Return every one of the records below word for word, but leave out the pictures.

..............................

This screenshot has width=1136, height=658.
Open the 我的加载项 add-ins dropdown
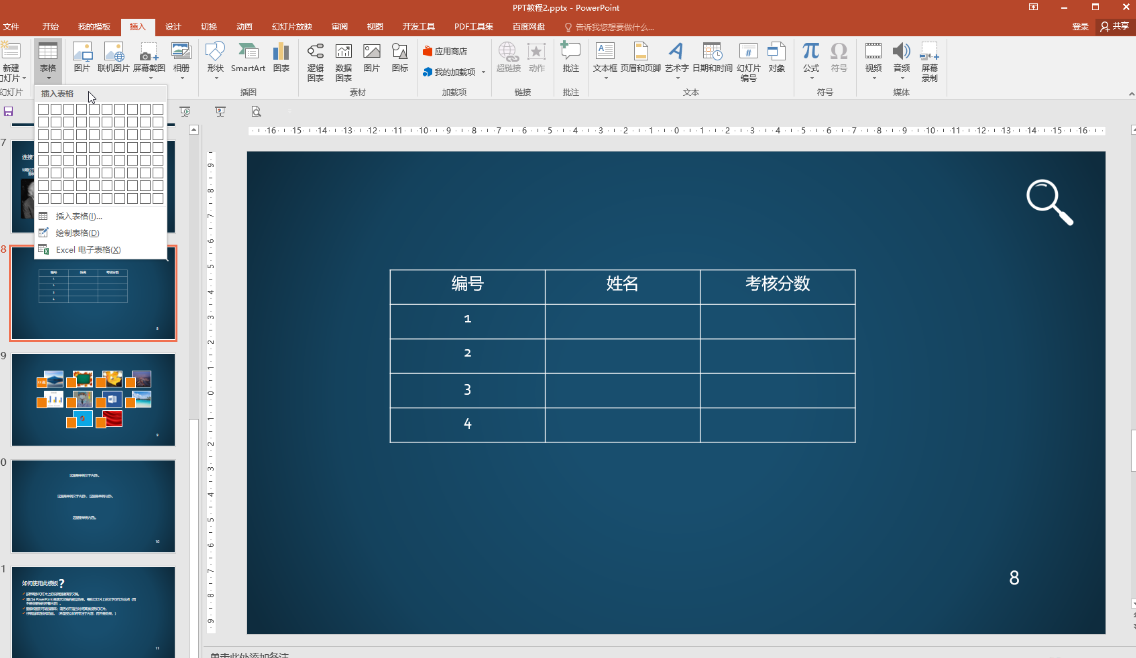tap(454, 72)
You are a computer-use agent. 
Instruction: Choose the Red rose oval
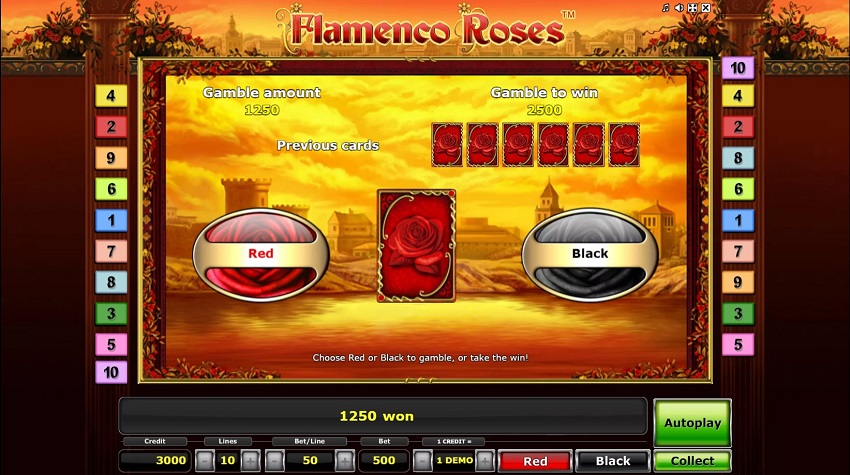(261, 254)
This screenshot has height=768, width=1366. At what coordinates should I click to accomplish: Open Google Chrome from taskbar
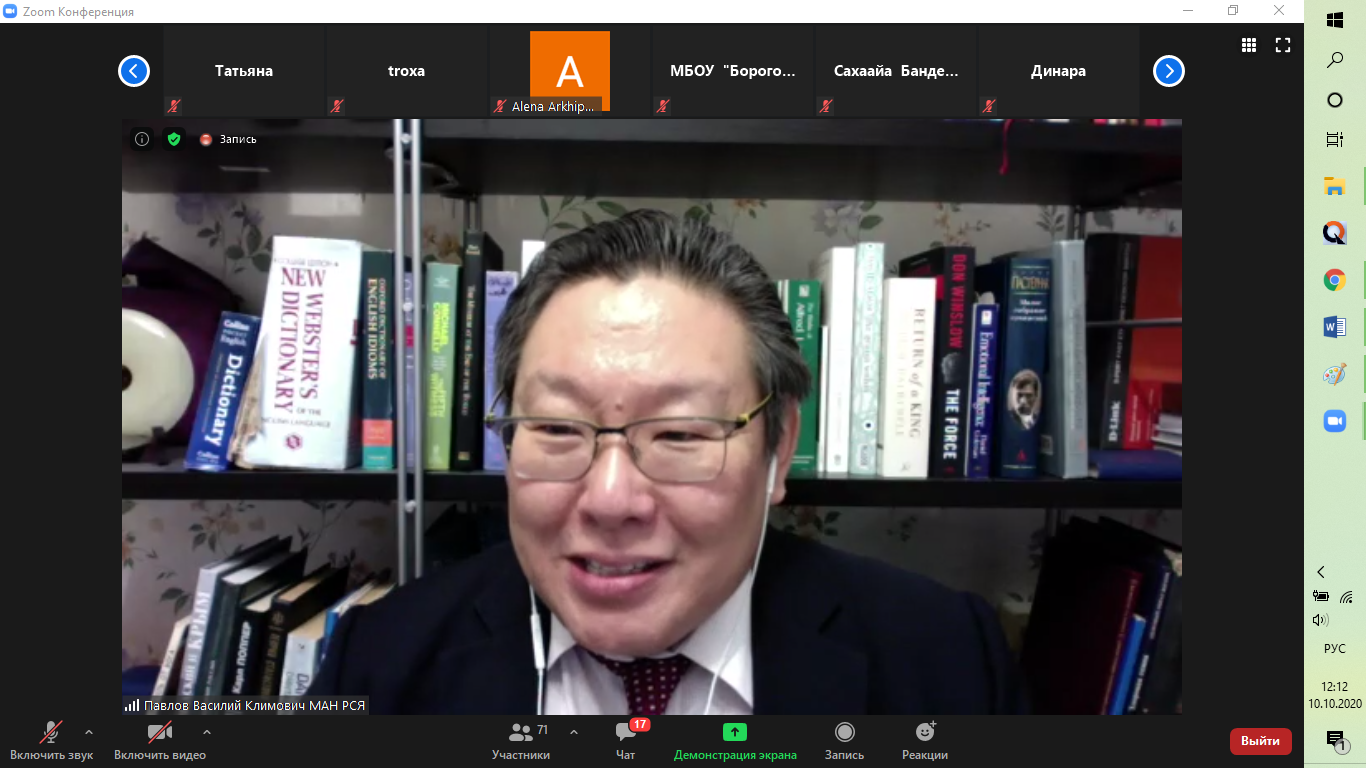tap(1334, 280)
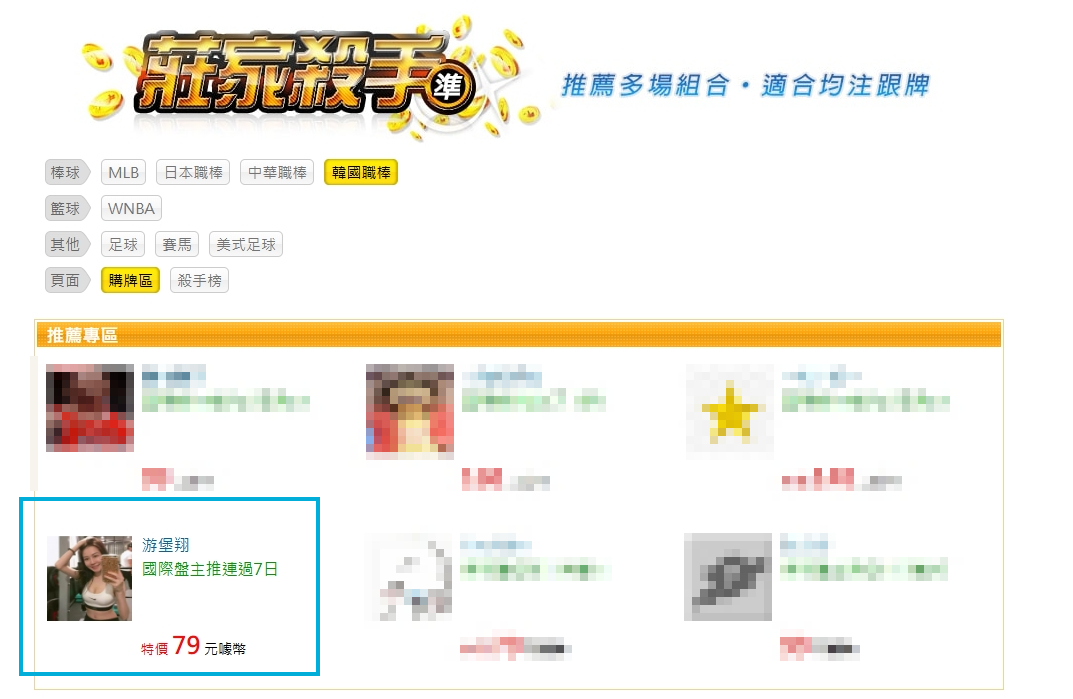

..............................

THE ANSWER:
This screenshot has width=1136, height=658.
Open the 我的加载项 add-ins dropdown
tap(454, 72)
You are a computer-use agent. 
Instruction: Choose the Red rose oval
(261, 254)
This screenshot has height=768, width=1366. At what coordinates should I click to accomplish: Open Google Chrome from taskbar
tap(1334, 280)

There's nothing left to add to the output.